Adobe® Photoshop® CS6 software delivers even more image editing power, new creative options, and the Adobe Mercury Graphics Engine for blazingly fast performance. Retouch with new Content-Aware features, and create superior designs as well as movies using new and reimagined tools and workflows.

Using Photoshop, I took a photo and used Radial Blur and timed the render. AMD beats Intel handily here.






*Cyberlink Media Espresso*

Media Espresso is a blazingly fast media universal converter that can transcode your videos, photos and music files and out put them to a huge range of portable devices including mobile phones, portable media players and even game consoles.

Using Media Espresso, I took the new James Bond Skyfall trailer in 1080p and converted a MP3 file to a .wav file. The results show Intel better again at stock but behind the A10 at 4.6GHz.


----------



## drdeathx (Mar 28, 2013)

*Gaming Benchmarks*

*Battlefield 3*

Battlefield 3 (commonly abbreviated BF3) is a first-person shooter video game developed by EA Digital Illusions CE and published by Electronic Arts. It is a direct sequel to 2005's Battlefield 2, and the twelfth installment in the Battlefield franchise.

In BF3, Intel beats AMD using our Radeon 7970 in both stock and overclocked. As a side note: I used 13.2 Beta drivers for the testing.






*Call of Duty*

Call of Duty: Black Ops II is a first-person shooter video game, developed by Treyarch and published by Activision (Square Enix for Japan). The single-player campaign features two connected storylines, with the first set from 1986 to 1989 during the final years of the first Cold War, and the other set in 2025 during a second Cold War. The protagonist of Black Ops, Alex Mason returns as the protagonist in the first Cold War section, and chronicles the rise to infamy of the game's primary antagonist, Raul Menendez,[14] a Nicaraguan narco-terrorist and the leader of "Cordis Die", a populist movement celebrated as the champion of victims of economic inequality.
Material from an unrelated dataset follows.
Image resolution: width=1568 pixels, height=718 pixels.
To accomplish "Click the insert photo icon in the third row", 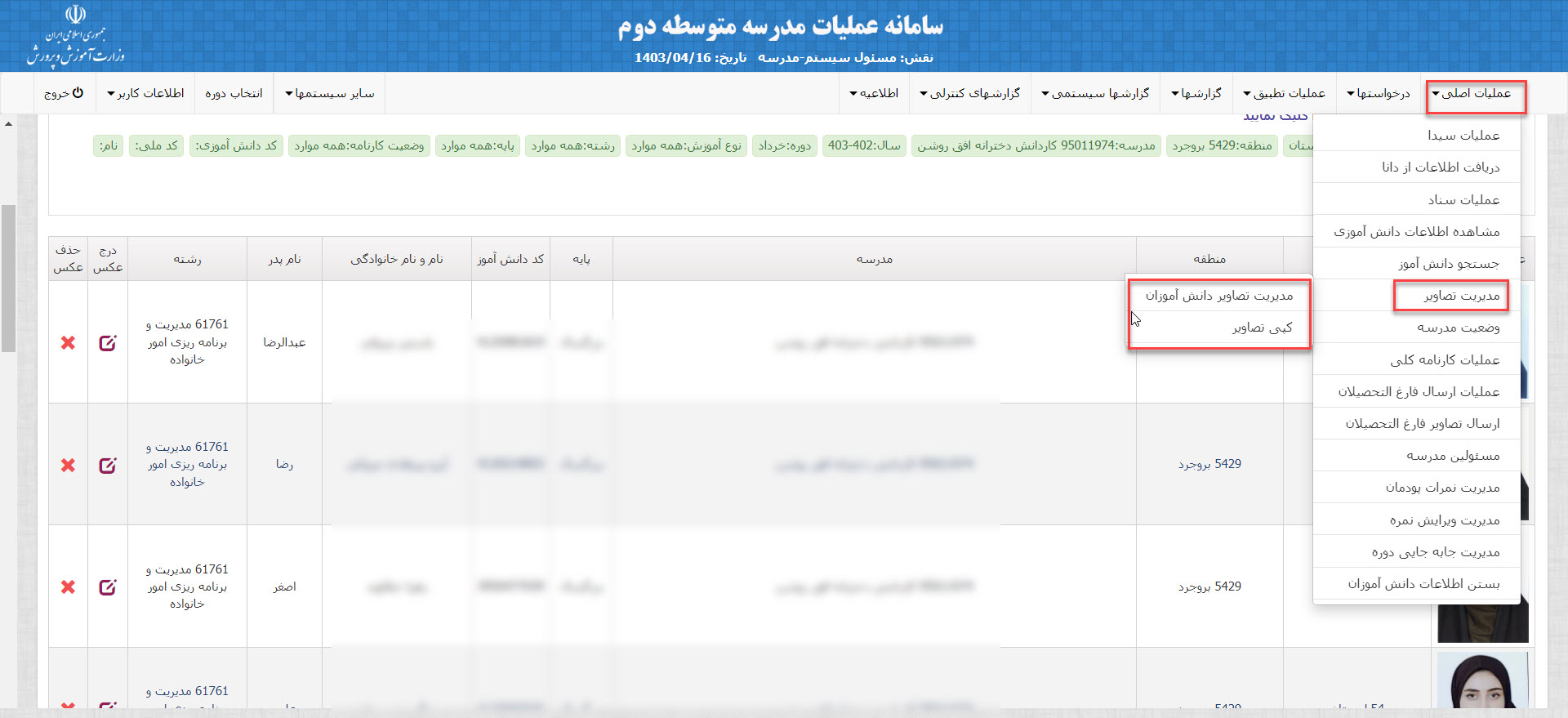I will (107, 587).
C.O.D shows equal performance at 93FPS but overclocked was a tad slower. When running multi-player and scenes that are not programmed, these things do happen. None the less, looks like relative equal performance with Call of Duty.






*Dirt 3*

Dirt 3 (stylised DiRT 3) is a rallying video game and the third in the Dirt series of the Colin McRae Rally series, developed and published by Codemasters.

With Dirt 3, we see a reversal. AMD pulls one out here.






*Alien vs. Predator*

Test your PC's DirectX 11 performance with this free, standalone benchmark test based upon Rebellion's 2010 inter-species shooter Aliens vs. Predator. The test shows xenomorph-tastic scenes using tessellation and other such fancy DX11 features.

AvP also shows equal performance.






*Resident Evil 6*

Resident Evil 6 is a third-person shooter video game in the Resident Evil series, developed and published by Capcom. Capcom defines the game's genre as "dramatic horror", however there is disagreement among reviewers whether this installment belongs in survival horror genre.

Lastly, Intel’s core i3 3220 again, squeaks out a victory here by 400 points at stock but AMD kicks in at overclocked.







*AMD 7660D vs. Intel 2500*

I ran a few quick gaming benchmarks to pit AMD’s 7660D against Intel’s 2500 graphics. Let’s take a peek.





















In each game, AMD owns Intel for on die GPU performance. Gaming is choppy at best in some games with Intel so they are not even on the same planet against AMD. And to top it off, AMD offers their top on die GPU with the A10-5800K where as Intel does not with the core i3 3220.

*
Power Consumption*

Intel has always been very good with Power Consumption. AMD’s Bulldozer cores were not very good but as we see, AMD idles lower than Intel but still draws much more at load. Remember, AMD still uses 32nm fabrication and next generations are working on 22nm fab. 32 nm will pull more power so we will see what shakes out as AMD evolves. Power consumption was done with the Radeon 7970 FYI.


----------



## drdeathx (Mar 28, 2013)

*Summary*


The debate may continue on what processor is better but facts are facts. Dissecting the various levels  of CPU’s can be confusing as many assume Intel makes the best processors. Intel’s SandyBridge “E” processors (on the high end) continue to be the cream of the crop but dropping $500 to $1000 can be a stretch for most. Intel’s 3770K continues to lead AMD but as most saw with the release of Piledriver (FX-8350), AMD is not far behind. In a matter of fact, FX-8350 is a close competitor to Intel’s 3570K and in many multi-threaded applications; the FX processor beats the 3550K. That debate can live another day.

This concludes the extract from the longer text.